*Directions:* If a line below contains the string "search", copy it out.

*Data records:*
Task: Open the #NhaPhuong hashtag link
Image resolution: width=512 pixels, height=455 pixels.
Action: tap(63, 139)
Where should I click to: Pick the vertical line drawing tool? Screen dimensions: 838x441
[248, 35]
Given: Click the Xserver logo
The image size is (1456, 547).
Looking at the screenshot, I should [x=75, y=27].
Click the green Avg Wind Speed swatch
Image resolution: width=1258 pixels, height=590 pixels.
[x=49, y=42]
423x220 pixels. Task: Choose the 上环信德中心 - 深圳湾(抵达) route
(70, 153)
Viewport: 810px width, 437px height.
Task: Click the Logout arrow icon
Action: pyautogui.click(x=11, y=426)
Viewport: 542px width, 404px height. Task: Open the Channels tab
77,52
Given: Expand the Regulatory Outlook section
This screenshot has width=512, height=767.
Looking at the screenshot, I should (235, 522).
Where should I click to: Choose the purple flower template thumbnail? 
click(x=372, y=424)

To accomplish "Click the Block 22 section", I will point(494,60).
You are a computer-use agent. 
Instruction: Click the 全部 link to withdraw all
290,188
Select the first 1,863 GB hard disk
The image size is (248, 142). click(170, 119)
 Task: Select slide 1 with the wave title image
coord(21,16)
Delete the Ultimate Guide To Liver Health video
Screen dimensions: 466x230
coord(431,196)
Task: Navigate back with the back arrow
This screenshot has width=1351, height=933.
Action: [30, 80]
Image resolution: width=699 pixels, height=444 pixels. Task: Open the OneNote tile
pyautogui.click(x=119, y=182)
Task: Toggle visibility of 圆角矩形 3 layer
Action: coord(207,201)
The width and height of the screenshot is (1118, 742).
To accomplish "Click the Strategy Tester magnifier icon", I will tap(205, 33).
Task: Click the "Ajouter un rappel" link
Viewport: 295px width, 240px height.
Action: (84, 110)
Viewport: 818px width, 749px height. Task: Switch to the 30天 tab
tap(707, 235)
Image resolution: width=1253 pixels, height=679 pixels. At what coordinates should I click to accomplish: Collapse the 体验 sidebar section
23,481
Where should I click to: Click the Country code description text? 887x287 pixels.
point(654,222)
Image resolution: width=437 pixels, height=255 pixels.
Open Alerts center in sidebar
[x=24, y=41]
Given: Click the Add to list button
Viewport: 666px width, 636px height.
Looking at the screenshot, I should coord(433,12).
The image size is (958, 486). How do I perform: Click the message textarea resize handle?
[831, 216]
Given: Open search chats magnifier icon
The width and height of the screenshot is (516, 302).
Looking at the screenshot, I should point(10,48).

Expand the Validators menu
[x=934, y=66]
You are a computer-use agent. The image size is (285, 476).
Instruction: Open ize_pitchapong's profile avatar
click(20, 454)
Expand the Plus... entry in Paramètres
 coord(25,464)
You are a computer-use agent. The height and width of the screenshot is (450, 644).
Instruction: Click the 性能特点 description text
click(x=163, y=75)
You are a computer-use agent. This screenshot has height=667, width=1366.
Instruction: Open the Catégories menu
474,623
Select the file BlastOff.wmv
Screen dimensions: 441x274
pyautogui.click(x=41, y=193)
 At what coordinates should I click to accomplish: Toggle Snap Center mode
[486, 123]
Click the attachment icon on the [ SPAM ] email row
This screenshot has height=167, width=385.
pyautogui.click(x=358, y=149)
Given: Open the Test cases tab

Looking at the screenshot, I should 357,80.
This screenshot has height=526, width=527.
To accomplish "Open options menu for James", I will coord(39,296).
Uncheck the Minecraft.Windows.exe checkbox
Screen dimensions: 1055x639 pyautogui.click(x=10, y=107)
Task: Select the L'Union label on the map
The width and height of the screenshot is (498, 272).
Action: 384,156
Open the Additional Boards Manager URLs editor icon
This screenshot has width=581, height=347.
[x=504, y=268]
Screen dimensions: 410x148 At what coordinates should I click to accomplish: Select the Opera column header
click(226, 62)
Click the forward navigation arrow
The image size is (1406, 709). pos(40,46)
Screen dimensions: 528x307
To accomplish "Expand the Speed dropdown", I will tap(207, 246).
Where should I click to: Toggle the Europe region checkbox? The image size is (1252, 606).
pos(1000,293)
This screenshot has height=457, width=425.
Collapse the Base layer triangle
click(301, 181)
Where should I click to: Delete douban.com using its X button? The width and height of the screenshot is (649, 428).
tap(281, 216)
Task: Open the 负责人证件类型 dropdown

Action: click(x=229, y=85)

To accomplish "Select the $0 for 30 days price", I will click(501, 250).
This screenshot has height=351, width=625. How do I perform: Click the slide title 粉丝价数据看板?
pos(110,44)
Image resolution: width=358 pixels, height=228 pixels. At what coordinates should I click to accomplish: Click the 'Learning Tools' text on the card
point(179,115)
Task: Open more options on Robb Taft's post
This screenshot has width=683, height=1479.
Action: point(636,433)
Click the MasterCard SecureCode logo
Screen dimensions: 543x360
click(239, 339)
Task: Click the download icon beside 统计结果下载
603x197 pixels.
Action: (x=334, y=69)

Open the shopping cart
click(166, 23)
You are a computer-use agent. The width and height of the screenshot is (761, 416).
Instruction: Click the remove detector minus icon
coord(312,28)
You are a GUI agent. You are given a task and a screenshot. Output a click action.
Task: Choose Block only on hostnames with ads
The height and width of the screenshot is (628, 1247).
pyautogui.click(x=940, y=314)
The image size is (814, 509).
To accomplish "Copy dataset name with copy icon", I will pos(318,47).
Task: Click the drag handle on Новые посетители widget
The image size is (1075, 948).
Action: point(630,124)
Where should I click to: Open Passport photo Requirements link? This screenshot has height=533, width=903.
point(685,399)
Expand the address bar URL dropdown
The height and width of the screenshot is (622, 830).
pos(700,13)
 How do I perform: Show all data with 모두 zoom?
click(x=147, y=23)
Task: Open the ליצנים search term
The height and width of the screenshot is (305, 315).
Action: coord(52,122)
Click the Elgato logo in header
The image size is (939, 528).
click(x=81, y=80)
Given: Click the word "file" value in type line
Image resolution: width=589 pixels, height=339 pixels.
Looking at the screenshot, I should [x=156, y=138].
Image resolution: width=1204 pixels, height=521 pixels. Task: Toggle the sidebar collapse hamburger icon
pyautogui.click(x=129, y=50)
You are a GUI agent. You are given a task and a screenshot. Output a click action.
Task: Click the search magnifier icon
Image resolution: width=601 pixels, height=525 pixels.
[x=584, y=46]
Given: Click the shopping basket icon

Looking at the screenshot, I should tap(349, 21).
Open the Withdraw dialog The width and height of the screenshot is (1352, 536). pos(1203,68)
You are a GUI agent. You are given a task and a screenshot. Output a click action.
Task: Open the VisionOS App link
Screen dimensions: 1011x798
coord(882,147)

*Result below:*
Given: Open search chats magnifier icon
Task: Open the ליצנים search term
Task: Click the search magnifier icon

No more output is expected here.